- What is being asked -
From the entries, return every line where the string "screenshot" shows up.

== Task input

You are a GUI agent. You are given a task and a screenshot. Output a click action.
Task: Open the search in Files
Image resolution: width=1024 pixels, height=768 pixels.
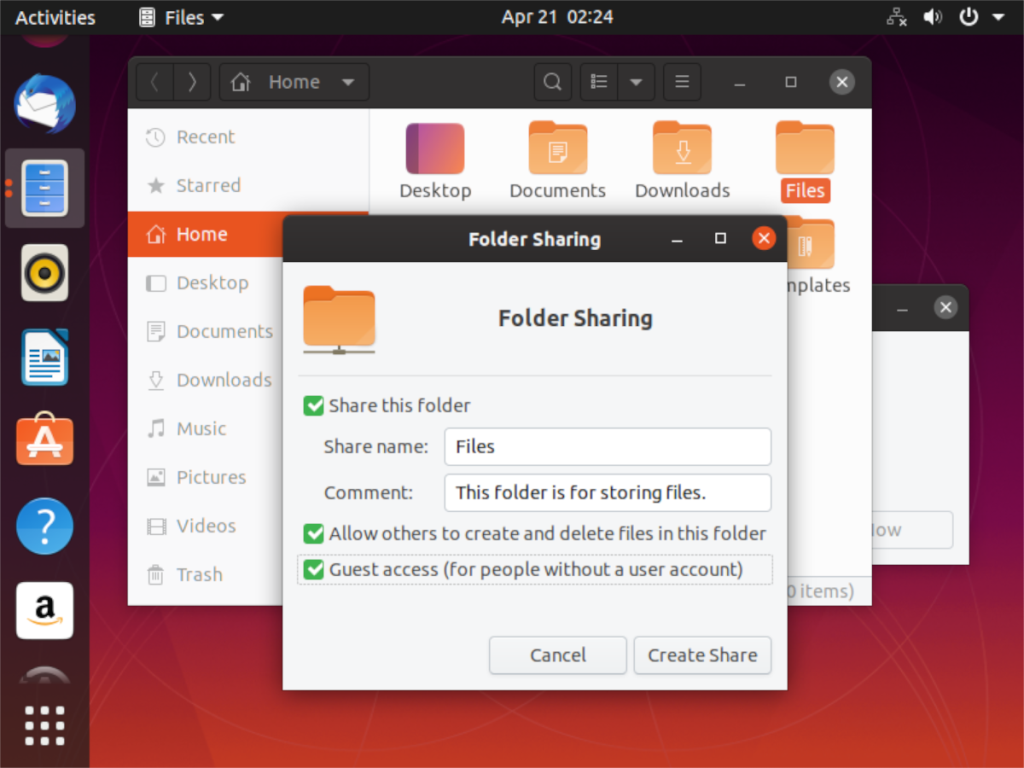point(552,82)
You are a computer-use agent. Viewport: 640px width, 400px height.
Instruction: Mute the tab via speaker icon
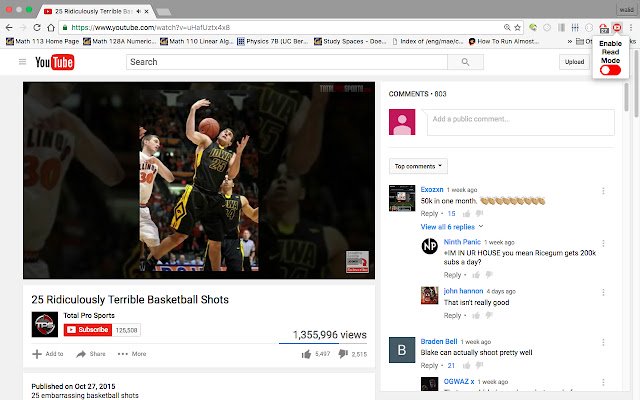pos(138,11)
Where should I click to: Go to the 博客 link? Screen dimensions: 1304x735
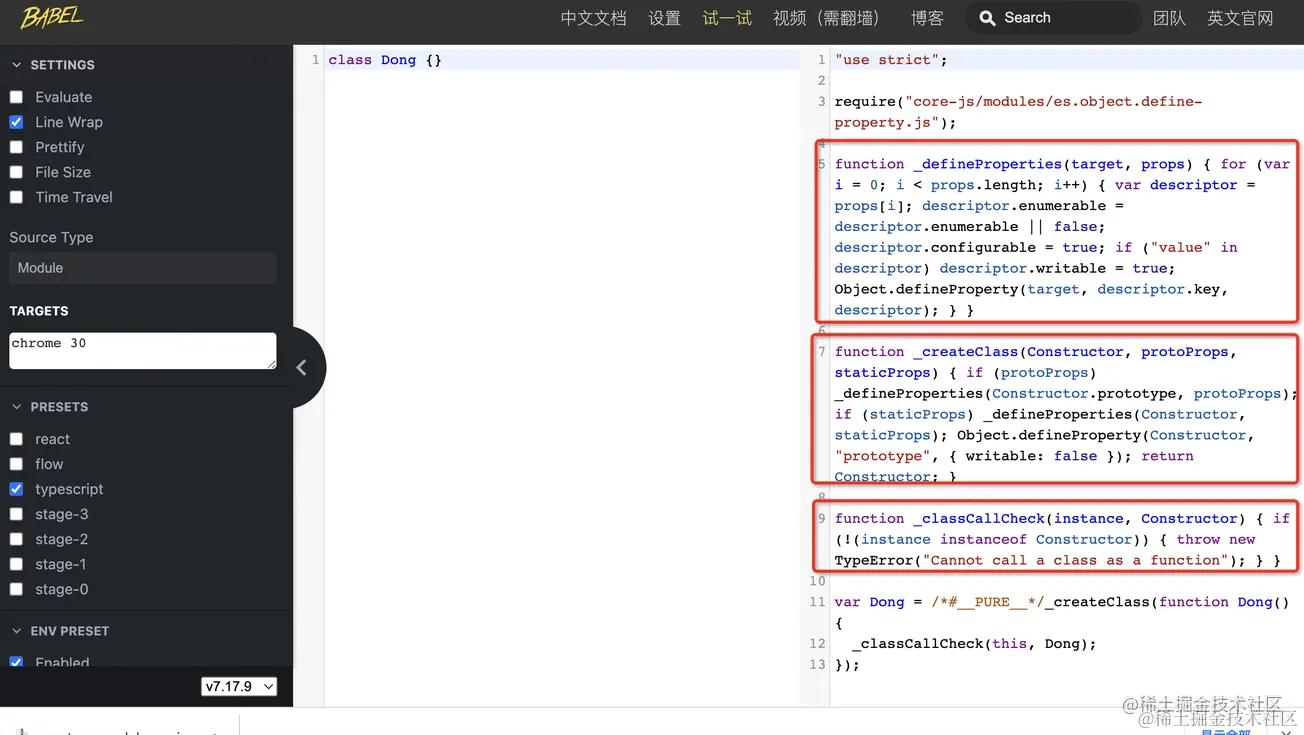pyautogui.click(x=927, y=18)
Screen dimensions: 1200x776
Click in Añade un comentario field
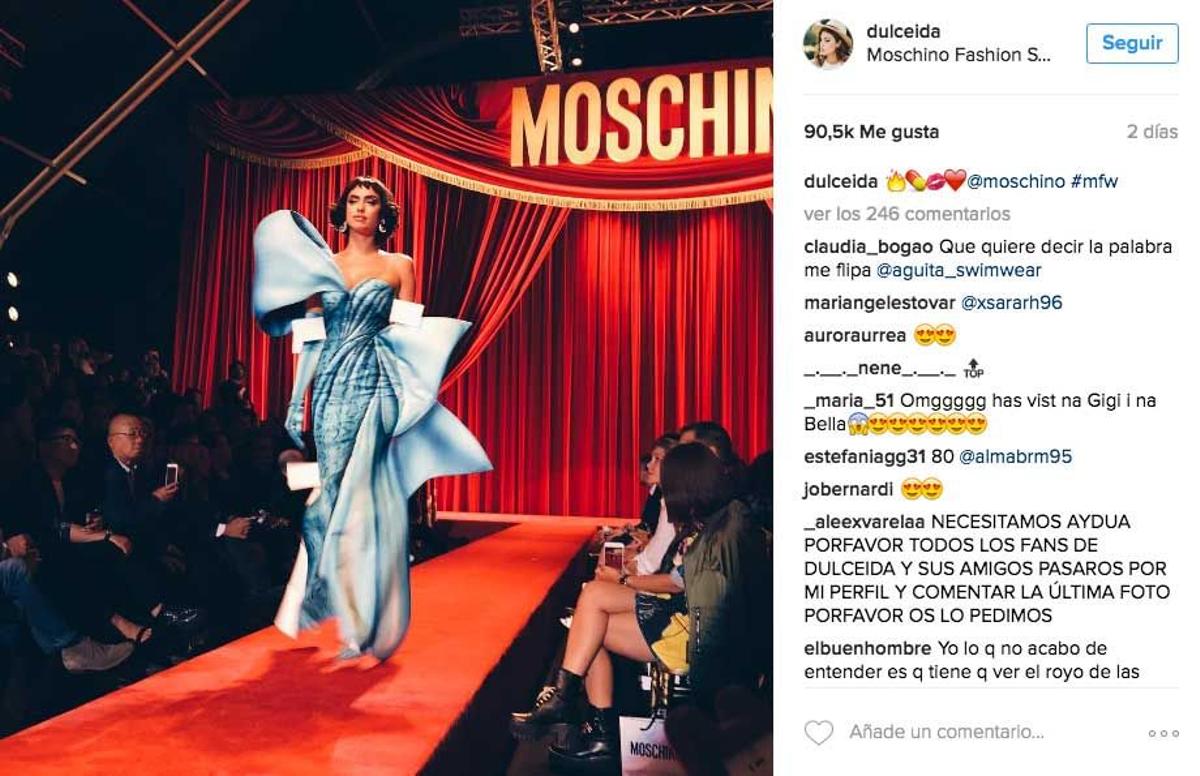point(946,733)
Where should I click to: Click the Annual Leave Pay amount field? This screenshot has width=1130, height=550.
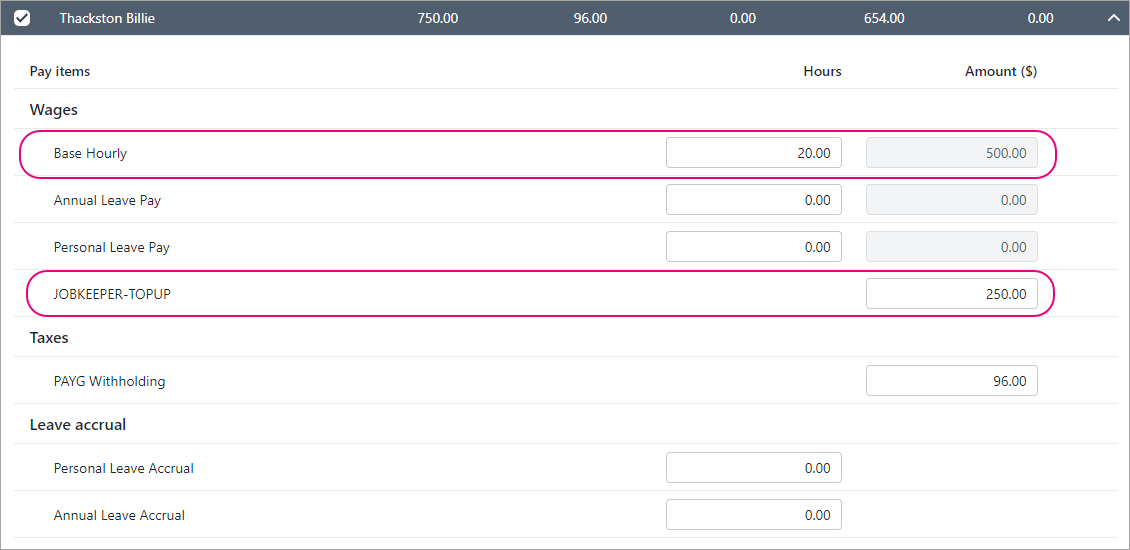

====

- Answer to this exercise -
You are a GUI agent. You are given a task and a screenshot. Output a click action.
Where should I click to: Click the Annual Leave Pay amount field? This screenshot has width=1130, height=550.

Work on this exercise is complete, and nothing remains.